Um levantamento divulgado pela Rede de Observatórios da Segurança revela que 74,1% das pessoas mortas pela polícia no Piauí em 2023 eram negras. O índice, embora menor que o registrado em 2022 (88,2%), permanece alarmante, destacando a vulnerabilidade dessa parcela da população em situações de violência policial. Os dados foram obtidos por meio da Lei de Acesso à Informação (LAI) e integram o boletim Pele Alvo: Mortes Que Revelam Um Padrão.
No âmbito nacional, o estudo apontou que, em 2023, 4.025 pessoas foram mortas por policiais no Brasil. Em 3.169 desses casos, havia registros de raça e cor: 2.782 vítimas eram negras, representando 87,8% do total. Estados como Pernambuco (95,7%), Bahia (94,6%) e Pará (91,7%) apresentaram índices ainda mais altos de vítimas negras.
O antropólogo e especialista em segurança pública, Arnaldo Eugênio, analisa que o padrão evidenciado pelos dados reflete a permanência do racismo estrutural e sistêmico nas práticas do Estado brasileiro. Para ele, os números demonstram que a violência policial contra a população negra não é apenas circunstancial, mas fruto de uma estrutura social e institucional que reforça desigualdades.

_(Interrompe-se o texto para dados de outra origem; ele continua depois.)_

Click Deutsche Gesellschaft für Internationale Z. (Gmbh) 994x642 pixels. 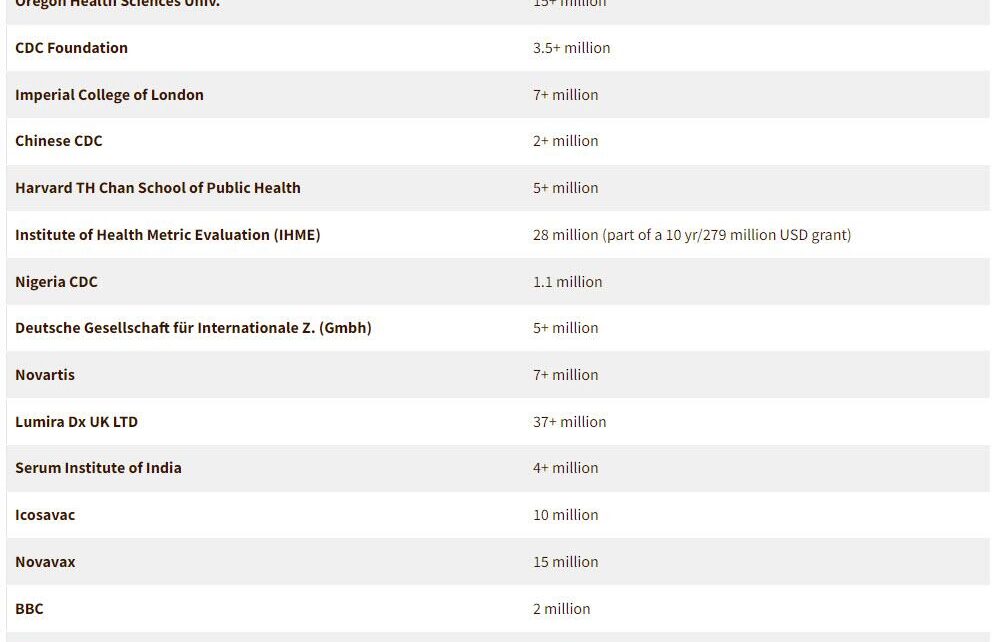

“É falsa a justificativa de que morrem mais negros por intervenções policiais porque são maioria da população. O que está em jogo é o racismo estrutural presente nas práticas estatais, e isso vai além das polícias”, avalia Arnaldo.
Ele também destaca o preconceito incutido no imaginário social, que associa negros e pobres, especialmente os que vivem na periferia, à criminalidade. “Essa premissa preconceituosa ignora que crimes como corrupção e lavagem de dinheiro, por exemplo, geralmente não são cometidos por negros, pobres ou pessoas das periferias”, afirma.
Naturalização da violência institucional
Outro ponto levantado por Arnaldo é a tendência de naturalizar a morte de negros em operações policiais. “No Brasil, a morte de negros em intervenções policiais é tratada como algo normal, quando, na verdade, isso reflete uma violência institucionalizada e sistemática”, explica o especialista.
Ele argumenta que o racismo, além de ser uma forma de violência física, também se manifesta simbolicamente, reforçando a desigualdade étnica e justificando a marginalização da população negra.
Os números do boletim reforçam a necessidade de ampliar o debate sobre a violência policial e suas consequências para a população negra. Eles também levantam questionamentos sobre o papel das instituições na perpetuação do racismo e evidenciam a urgência de políticas públicas voltadas para a equidade racial e a garantia de direitos.
Enquanto o Estado piauiense e outros com altos índices de mortes negras por intervenção policial enfrentam esses desafios, especialistas, como Arnaldo Eugênio, alertam para a importância de reconhecer e combater as raízes históricas do racismo estrutural. “É preciso mudar essa realidade com ações que promovam igualdade e respeitem a vida de todos os cidadãos, independente de raça ou cor”, conclui.